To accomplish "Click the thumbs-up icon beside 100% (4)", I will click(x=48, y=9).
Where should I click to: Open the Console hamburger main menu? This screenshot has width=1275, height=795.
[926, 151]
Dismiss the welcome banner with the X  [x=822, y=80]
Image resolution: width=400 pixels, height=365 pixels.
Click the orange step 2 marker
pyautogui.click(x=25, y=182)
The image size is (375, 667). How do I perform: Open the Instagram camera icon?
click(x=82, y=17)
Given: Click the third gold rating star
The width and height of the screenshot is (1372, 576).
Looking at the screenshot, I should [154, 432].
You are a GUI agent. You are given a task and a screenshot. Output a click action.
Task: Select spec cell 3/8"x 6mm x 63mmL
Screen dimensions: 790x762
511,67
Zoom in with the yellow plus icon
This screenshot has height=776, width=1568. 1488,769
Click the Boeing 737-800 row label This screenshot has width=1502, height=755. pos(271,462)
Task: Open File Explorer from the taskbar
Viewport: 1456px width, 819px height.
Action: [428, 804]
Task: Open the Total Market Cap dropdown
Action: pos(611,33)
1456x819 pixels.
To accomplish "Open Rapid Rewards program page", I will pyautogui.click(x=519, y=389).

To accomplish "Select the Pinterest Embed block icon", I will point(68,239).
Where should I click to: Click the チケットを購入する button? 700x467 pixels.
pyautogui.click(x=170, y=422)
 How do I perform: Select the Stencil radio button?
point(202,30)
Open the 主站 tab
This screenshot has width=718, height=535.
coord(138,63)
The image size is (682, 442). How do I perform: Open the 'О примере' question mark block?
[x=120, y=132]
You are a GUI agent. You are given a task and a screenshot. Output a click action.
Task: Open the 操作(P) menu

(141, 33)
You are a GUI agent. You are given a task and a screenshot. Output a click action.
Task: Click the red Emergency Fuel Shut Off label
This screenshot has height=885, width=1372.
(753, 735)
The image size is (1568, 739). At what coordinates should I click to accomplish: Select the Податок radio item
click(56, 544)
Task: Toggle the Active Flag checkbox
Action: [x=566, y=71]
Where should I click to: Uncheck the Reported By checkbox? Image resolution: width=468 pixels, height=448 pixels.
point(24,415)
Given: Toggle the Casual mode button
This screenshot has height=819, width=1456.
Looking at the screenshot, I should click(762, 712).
========================
> **Description of the task**
Copy out every line of the entries above word for word, with no changes.

> **Exercise response**
To accomplish "Click the thumbs-up icon beside 100% (4)", I will click(x=48, y=9).
Where should I click to: Open the Console hamburger main menu? This screenshot has width=1275, height=795.
[926, 151]
Dismiss the welcome banner with the X  [x=822, y=80]
Image resolution: width=400 pixels, height=365 pixels.
Click the orange step 2 marker
pyautogui.click(x=25, y=182)
The image size is (375, 667). How do I perform: Open the Instagram camera icon?
click(x=82, y=17)
Given: Click the third gold rating star
The width and height of the screenshot is (1372, 576).
Looking at the screenshot, I should [154, 432].
You are a GUI agent. You are given a task and a screenshot. Output a click action.
Task: Select spec cell 3/8"x 6mm x 63mmL
Screen dimensions: 790x762
511,67
Zoom in with the yellow plus icon
This screenshot has height=776, width=1568. 1488,769
Click the Boeing 737-800 row label This screenshot has width=1502, height=755. pos(271,462)
Task: Open File Explorer from the taskbar
Viewport: 1456px width, 819px height.
Action: [428, 804]
Task: Open the Total Market Cap dropdown
Action: pos(611,33)
1456x819 pixels.
To accomplish "Open Rapid Rewards program page", I will pyautogui.click(x=519, y=389).

To accomplish "Select the Pinterest Embed block icon", I will point(68,239).
Where should I click to: Click the チケットを購入する button? 700x467 pixels.
pyautogui.click(x=170, y=422)
 How do I perform: Select the Stencil radio button?
point(202,30)
Open the 主站 tab
This screenshot has width=718, height=535.
coord(138,63)
The image size is (682, 442). How do I perform: Open the 'О примере' question mark block?
[x=120, y=132]
You are a GUI agent. You are given a task and a screenshot. Output a click action.
Task: Open the 操作(P) menu

(141, 33)
You are a GUI agent. You are given a task and a screenshot. Output a click action.
Task: Click the red Emergency Fuel Shut Off label
This screenshot has height=885, width=1372.
(753, 735)
The image size is (1568, 739). At what coordinates should I click to accomplish: Select the Податок radio item
click(56, 544)
Task: Toggle the Active Flag checkbox
Action: [x=566, y=71]
Where should I click to: Uncheck the Reported By checkbox? Image resolution: width=468 pixels, height=448 pixels.
point(24,415)
Given: Toggle the Casual mode button
This screenshot has height=819, width=1456.
Looking at the screenshot, I should click(762, 712).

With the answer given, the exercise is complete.